Gertrude Jenness Rinden (July 4, 1901 – February 29, 1992) was an American missionary, educator, and writer.

== Early life ==
Gertrude M. Jenness was born in Rochester, New Hampshire, the daughter of Daniel Fremont Jenness and Ida May Wiggin Jenness. She was a birthright Quaker, a member of the Gonic Meeting. She graduated from Mount Holyoke College in 1923.

== Career ==
Rinden taught at a Quaker school in Maine after college. She served as a missionary at Diongloh and Fuzhou from 1926 to 1937, with her husband, under the auspices of the American Board of Commissioners for Foreign Missions. In 1927 she and her husband fled temporarily to Taiwan during increased violence. She worked mainly with women and children. She and the Rindens' three small children were called back to the United States in 1937, in response to increasing danger from war. In 1938, her husband fled Fuzhou shortly before his house was bombed by Japanese forces. He was in the United States during World War II. While she was in the United States she spoke about China to community groups. They returned to China after World War II, then were evacuated again in 1949; she taught for a year in Kobe, Japan, after that.
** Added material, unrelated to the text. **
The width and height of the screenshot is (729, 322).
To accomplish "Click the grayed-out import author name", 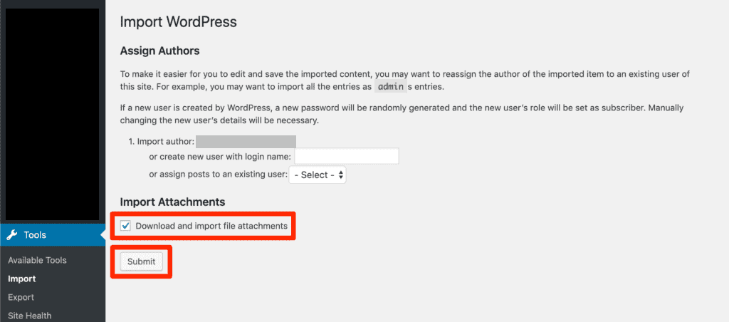I will click(x=246, y=142).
Back in the United States, Rinden was a school teacher and elementary school principal at Friends Seminary in New York, and wrote books for young readers. Books by Rinden include The Watch-Goat Boy (1948), The Bible Goes Round the World (1948), Sidewalk Kids (1954), Kenji (1957), and Ten Open Doors (1963). She also wrote teaching materials, including Junior Teacher's Guide on the Changing City (1963), and contributed a chapter, "We Want to Stay Here for Christmas", to an edited collection called Christmas Around the World. Her story "Dragon Boat" was serialized in Jack and Jill in 1957.

== Personal life ==
Gertrude Jenness married Arthur Owen Rinden in 1926. They had three children, Paul, Margaret, and Edith, all born in China. Her son Paul was a lawyer and served in the New Hampshire state legislature. Arthur Rinden tried to divorce her in 1965, but the court refused, with the judge noting, "She lived with her husband through physical danger, hardship, and adversity and showed consistent devotion to Mr. Rinden and his work." They did eventually divorce, and she lived with her widowed sister in Rochester, New Hampshire, in her later years. Gertrude Jenness Rinden died there in 1992, aged 90 years, at a nursing home. Her letters to her friend Sarah Junkin Bray about missionary life in China after World War II are held in the Congregational Library & Archives in Boston.